Real-time Evaluations of Humanitarian Action
Real-time Evaluations of Humanitarian Action - An ALNAP Guide
Pilot version
by John Cosgrave, Ben Ramalingam and Tony Beck
March 2009
Summary
Real-time evaluation (RTE) is probably one of the most demanding types of evaluation practice, requiring not only a wide range of skills from evaluators but also a tightly focused professional approach in order to meet the time demands of an RTE. However, RTEs are not about doing regular evaluation work faster.
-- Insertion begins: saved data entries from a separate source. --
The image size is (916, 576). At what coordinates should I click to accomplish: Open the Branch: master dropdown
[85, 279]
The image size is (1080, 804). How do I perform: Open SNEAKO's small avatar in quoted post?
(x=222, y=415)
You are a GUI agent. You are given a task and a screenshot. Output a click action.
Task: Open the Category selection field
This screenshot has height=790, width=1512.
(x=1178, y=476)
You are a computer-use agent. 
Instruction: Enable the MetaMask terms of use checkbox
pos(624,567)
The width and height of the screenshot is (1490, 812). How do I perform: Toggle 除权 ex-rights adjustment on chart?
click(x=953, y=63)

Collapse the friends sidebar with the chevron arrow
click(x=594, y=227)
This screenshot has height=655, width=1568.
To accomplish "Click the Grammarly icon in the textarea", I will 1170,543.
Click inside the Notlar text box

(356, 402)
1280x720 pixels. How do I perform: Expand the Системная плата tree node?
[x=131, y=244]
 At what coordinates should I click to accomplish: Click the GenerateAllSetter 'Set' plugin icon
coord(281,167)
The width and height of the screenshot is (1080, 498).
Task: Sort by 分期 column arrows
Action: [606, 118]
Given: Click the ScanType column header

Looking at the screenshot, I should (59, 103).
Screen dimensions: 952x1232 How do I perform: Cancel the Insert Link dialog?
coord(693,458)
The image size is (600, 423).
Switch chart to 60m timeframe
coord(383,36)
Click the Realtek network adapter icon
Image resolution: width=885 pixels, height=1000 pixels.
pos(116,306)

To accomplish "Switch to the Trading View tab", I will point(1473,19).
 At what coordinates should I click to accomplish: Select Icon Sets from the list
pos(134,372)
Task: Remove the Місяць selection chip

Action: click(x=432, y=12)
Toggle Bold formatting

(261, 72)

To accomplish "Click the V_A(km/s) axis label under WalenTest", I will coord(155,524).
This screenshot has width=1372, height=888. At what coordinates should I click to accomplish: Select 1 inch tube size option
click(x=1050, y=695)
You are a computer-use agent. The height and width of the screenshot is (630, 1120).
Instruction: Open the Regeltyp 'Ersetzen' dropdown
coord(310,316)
Approaches in RTEs must be different from those in regular evaluations because of the limited time available to make an evaluative judgement.
This pilot guide is intended to help both evaluation managers and team leaders in commissioning, overseeing and conducting real-time evaluations of humanitarian operational responses. Drawing on a synthesis of existing good practices, it is intended as a flexible resource that can be adapted to a variety of contexts.
This guide concentrates on RTEs undertaken in first phase of an emergency response – where the RTE fieldwork takes place within a few months of the start of the response. This is because such RTEs pose particular problems for both the evaluation manager and the evaluation team. RTEs that take place later on in the response are closer to ex-post humanitarian evaluations, but this guide also addresses how such RTEs can feed into ongoing operations.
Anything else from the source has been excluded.